Im täglichen Leben unterscheiden wir ständig nach Größenordnungen. Niemand würde wegen einer offenen Rechnung über 20 Euro sofort den Verkauf eines Hauses in Betracht ziehen. Niemand würde wegen einer geringfügigen Forderung unmittelbar alle verfügbaren Mittel gleichzeitig auflisten.
Der Staat dagegen nennt bei einer Forderung von wenigen hundert Euro dieselben Instrumente, die theoretisch auch bei erheblich größeren Forderungen zur Anwendung kommen können.

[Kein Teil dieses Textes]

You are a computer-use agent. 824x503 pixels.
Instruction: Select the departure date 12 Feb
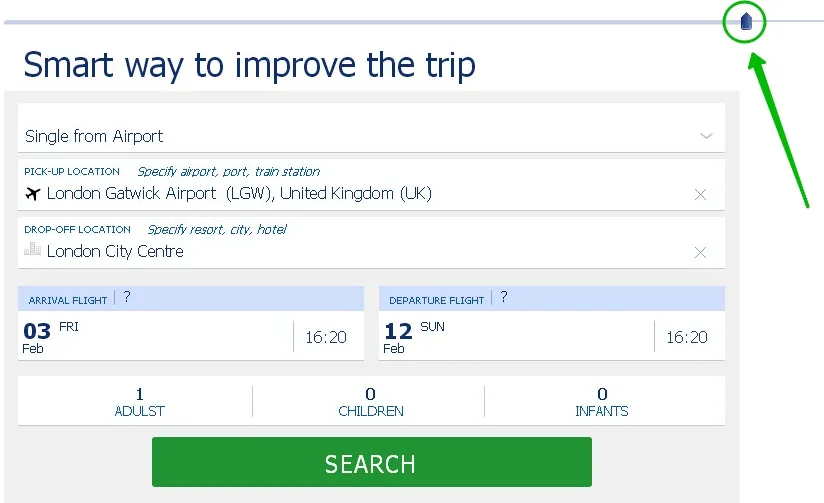pos(412,335)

Man könnte daher überlegen, ob ein moderner Rechtsstaat nicht stärker zwischen verschiedenen Größenordnungen unterscheiden sollte.
Warum nicht zunächst einfache Maßnahmen?
Warum nicht zunächst eine Kontopfändung?
Warum nicht zunächst eine moderate Vermögensabfrage?
Warum müssen bereits auf der ersten Ebene Begriffe wie Wohnungsdurchsuchung, Schuldnerverzeichnis, Zwangsverwaltung oder Zwangsversteigerung auftauchen?
Die Antwort könnte lauten, dass das Schreiben lediglich über rechtliche Möglichkeiten informiert. Das mag formal richtig sein. Die psychologische Wirkung bleibt dennoch bestehen.
Der Bürger erfährt nicht nur, was aktuell geschieht. Er erfährt, was im schlimmsten Fall geschehen könnte.
Und genau dadurch entsteht bei vielen Menschen das Gefühl eines Machtgefälles. Sie erleben nicht mehr einen Staat, der eine konkrete Forderung eintreibt. Sie erleben einen Staat, der ihnen signalisiert, dass er über eine nahezu lückenlose Kette von Eingriffsmöglichkeiten verfügt.
Damit stellt sich eine grundsätzliche demokratische Frage:
Soll ein Vollstreckungsschreiben primär informieren oder primär einschüchtern?
Soll es die nächsten konkreten Schritte erläutern oder das gesamte Arsenal möglicher Maßnahmen präsentieren?
Und wie verhältnismäßig ist es, bei einer Forderung von wenigen hundert Euro bereits dieselben Instrumente zu erwähnen, die im Extremfall bis zur Verwertung von Immobilien reichen können?
Ein Rechtsstaat muss Forderungen durchsetzen können. Daran besteht kein Zweifel. Die spannende Frage lautet jedoch, wie er dies kommuniziert.
Denn zwischen „Wir haben eine Forderung gegen Sie“ und „Wir können Ihr Konto pfänden, Ihre Wohnung durchsuchen, Ihr Vermögen erfassen und Ihr Haus verwerten“ liegt ein erheblicher Unterschied in der Wahrnehmung.
Gerade deshalb lohnt es sich, darüber nachzudenken, ob Vollstreckungsschreiben künftig stärker gestuft werden sollten. Nicht jede Forderung hat dieselbe Bedeutung. Nicht jeder Fall rechtfertigt dieselbe Dramatik. Und nicht jede rechtlich denkbare Maßnahme muss bereits zu Beginn einer Auseinandersetzung im Raum stehen.
Ein Staat gewinnt Vertrauen nicht allein durch seine Fähigkeit zur Durchsetzung. Er gewinnt Vertrauen vor allem dadurch, dass seine Macht als maßvoll, verhältnismäßig und angemessen wahrgenommen wird. Genau diese Frage wirft ein solches Schreiben auf.